Spółka Amazon zobowiązana została przez prokuratora generalnego Stanu Kalifornia do zapłacenia pół miliona dolarów w związku z niewystarczającym ostrzeganiem przez firmę swoich pracowników i organów służby zdrowia o nowych przypadkach Covid-19. W ramach porozumienia nałożony zostaje teraz na nią obowiązek odpowiedzialnego przekazywania takich informacji — w ciągu jednej doby muszą o tym wiedzieć pracownicy, a w ciągu dwóch służby. Dotrzymywanie jego będzie przez rok aktywnie monitorowane.
Rob Bonta, wyżej wspomniany prokurator generalny, miał to do powiedzenia w związku z tą decyzją: „W czasie historycznego gwałtownego wzrostu sprzedaży oraz podwojenia swojej ceny na giełdzie, Amazon zawiódł w odpowiednim informowaniu pracowników magazynów i lokalnych agencji zdrowia o liczbie przypadków koronawirusa, co często uniemożliwiało efektywne śledzenie rozprzestrzeniania się wirusa. (…) Doprowadziło to do tego, że wielu pracowników było, co zrozumiałe, przerażonych oraz nie mogło dokonywać poinformowanych decyzji w chronieniu siebie i swoich ukochanych”.
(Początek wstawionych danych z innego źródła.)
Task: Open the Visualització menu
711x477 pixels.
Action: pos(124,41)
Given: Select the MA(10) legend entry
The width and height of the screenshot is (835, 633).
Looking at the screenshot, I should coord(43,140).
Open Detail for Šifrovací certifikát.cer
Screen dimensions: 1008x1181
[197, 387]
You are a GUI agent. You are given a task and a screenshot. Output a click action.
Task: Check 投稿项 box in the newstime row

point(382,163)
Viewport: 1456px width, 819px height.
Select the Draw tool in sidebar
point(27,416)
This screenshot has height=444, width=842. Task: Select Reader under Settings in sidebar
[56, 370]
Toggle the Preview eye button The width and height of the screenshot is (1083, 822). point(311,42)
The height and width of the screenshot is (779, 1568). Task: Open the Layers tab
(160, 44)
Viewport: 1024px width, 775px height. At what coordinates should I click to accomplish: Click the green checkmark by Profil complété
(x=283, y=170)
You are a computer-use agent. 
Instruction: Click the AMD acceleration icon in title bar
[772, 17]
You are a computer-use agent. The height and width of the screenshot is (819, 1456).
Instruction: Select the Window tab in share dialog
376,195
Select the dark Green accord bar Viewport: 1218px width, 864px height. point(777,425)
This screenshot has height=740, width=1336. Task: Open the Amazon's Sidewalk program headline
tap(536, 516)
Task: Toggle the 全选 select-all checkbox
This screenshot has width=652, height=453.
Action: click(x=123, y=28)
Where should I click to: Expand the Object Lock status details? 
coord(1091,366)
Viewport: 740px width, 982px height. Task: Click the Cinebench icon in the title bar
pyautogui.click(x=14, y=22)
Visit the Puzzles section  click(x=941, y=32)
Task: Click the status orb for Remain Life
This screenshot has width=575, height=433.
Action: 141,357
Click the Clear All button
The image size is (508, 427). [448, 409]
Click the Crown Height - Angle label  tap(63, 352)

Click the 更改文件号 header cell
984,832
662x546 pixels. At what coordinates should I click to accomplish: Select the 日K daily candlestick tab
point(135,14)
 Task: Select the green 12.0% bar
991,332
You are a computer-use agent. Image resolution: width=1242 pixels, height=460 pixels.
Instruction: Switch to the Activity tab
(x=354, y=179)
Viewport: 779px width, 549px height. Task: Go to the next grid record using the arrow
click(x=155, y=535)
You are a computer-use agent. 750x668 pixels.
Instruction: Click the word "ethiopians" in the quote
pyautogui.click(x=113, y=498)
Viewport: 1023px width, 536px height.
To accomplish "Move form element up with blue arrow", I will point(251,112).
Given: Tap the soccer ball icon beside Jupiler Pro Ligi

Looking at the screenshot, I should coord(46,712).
Bonta wspomniał również, że jest to pierwsze tego typu osądzenie w Stanach Zjednoczonych oraz zgodne jest z „prawem do wiedzy” wprowadzonym w Kaliforni w zeszłym roku. Prawo to wymaga od „pracodawców” informowania pracowników o nowych przypadkach wirusa w miejscach pracy, o ochronie przed pandemią, benefitach, dezynfekcji i planach bezpieczeństwa oraz wysyłania informacji o przypadkach do odpowiednich agencji. Kalifornia jest też pierwszym stanem zakazującym wielkim detalistom zwalniać pracowników za niewyrabianie planów, które interweniują z przerwami na toaletę i odpoczynek. Nie dopuszcza również dyscyplinowania za przestrzeganie praw BHP oraz pozwala pracownikom składać pozwy w celu zawieszenia niebezpiecznych planów.
Wspomina się, że jest to bezprecedensowe zarządzenie. Faktycznie na pewno jest to krok w dobrym kierunku. Trudno jednak uznać 500.000 dolarów za jakąkolwiek karę dla firmy, która w ciągu ostatnich dwunastu miesięcy zarobiła ponad 450 miliardów dolarów. Według oficjalnych danych do września 2020 roku wykryto ponad dwadzieścia tysięcy przypadków koronawirusa wśród jej pracowników — tylko wyobrazić sobie można więc, ile osób od tamtego czasu zostało narażonych, jeżeli nie zachorowało, bezpośrednio przez działanie firmy. Firmy często uznawanej za jedno z najgorszych miejsc pracy, firmy szpiegującej swoich pracowników, firmy zmuszającej do dziesięciogodzinnej pracy, firmy uniemożliwiających uzwiązkowienie, firmy ubiegającej się od podatków, firmy odpowiedzialnej za wiele śmierci swoich pracowników, w tym w Polsce.
500.000 to śmieszna liczba. 500.000 to nic, w porównaniu do tego, za co Bezos i jego spółka odpowiadają. Jak przyjdzie czas zapłacą za to swoimi głowami.